__Directions__
In this exercise, reproduce all the entries that follow exactly.

Records provided START

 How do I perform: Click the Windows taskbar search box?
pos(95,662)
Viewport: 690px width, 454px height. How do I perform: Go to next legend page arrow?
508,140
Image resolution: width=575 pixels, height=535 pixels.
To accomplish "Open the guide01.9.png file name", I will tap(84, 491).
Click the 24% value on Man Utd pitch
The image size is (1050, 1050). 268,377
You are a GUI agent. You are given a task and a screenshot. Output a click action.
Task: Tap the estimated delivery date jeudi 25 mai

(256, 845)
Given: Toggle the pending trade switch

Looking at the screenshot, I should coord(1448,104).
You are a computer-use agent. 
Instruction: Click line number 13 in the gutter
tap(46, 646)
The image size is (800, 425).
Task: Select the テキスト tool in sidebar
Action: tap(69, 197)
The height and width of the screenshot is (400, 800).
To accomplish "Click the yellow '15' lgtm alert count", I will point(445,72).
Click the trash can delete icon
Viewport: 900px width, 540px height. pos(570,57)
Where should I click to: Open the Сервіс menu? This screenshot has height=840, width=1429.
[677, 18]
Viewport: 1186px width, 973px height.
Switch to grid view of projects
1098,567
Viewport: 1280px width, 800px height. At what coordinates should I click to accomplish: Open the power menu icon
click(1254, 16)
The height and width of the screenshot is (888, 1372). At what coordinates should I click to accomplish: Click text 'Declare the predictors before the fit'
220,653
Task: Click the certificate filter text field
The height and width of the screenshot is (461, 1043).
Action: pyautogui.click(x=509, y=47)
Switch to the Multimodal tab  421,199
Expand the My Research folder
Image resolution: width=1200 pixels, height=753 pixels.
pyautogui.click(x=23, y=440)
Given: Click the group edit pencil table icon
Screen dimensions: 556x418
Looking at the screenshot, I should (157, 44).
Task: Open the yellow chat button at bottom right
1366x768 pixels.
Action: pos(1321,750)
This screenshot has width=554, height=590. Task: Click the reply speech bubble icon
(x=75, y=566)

Records provided END

__Your response__
 How do I perform: Click the Windows taskbar search box?
pos(95,662)
Viewport: 690px width, 454px height. How do I perform: Go to next legend page arrow?
508,140
Image resolution: width=575 pixels, height=535 pixels.
To accomplish "Open the guide01.9.png file name", I will tap(84, 491).
Click the 24% value on Man Utd pitch
The image size is (1050, 1050). 268,377
You are a GUI agent. You are given a task and a screenshot. Output a click action.
Task: Tap the estimated delivery date jeudi 25 mai

(256, 845)
Given: Toggle the pending trade switch

Looking at the screenshot, I should coord(1448,104).
You are a computer-use agent. 
Instruction: Click line number 13 in the gutter
tap(46, 646)
The image size is (800, 425).
Task: Select the テキスト tool in sidebar
Action: tap(69, 197)
The height and width of the screenshot is (400, 800).
To accomplish "Click the yellow '15' lgtm alert count", I will point(445,72).
Click the trash can delete icon
Viewport: 900px width, 540px height. pos(570,57)
Where should I click to: Open the Сервіс menu? This screenshot has height=840, width=1429.
[677, 18]
Viewport: 1186px width, 973px height.
Switch to grid view of projects
1098,567
Viewport: 1280px width, 800px height. At what coordinates should I click to accomplish: Open the power menu icon
click(1254, 16)
The height and width of the screenshot is (888, 1372). At what coordinates should I click to accomplish: Click text 'Declare the predictors before the fit'
220,653
Task: Click the certificate filter text field
The height and width of the screenshot is (461, 1043).
Action: pyautogui.click(x=509, y=47)
Switch to the Multimodal tab  421,199
Expand the My Research folder
Image resolution: width=1200 pixels, height=753 pixels.
pyautogui.click(x=23, y=440)
Given: Click the group edit pencil table icon
Screen dimensions: 556x418
Looking at the screenshot, I should (157, 44).
Task: Open the yellow chat button at bottom right
1366x768 pixels.
Action: pos(1321,750)
This screenshot has width=554, height=590. Task: Click the reply speech bubble icon
(x=75, y=566)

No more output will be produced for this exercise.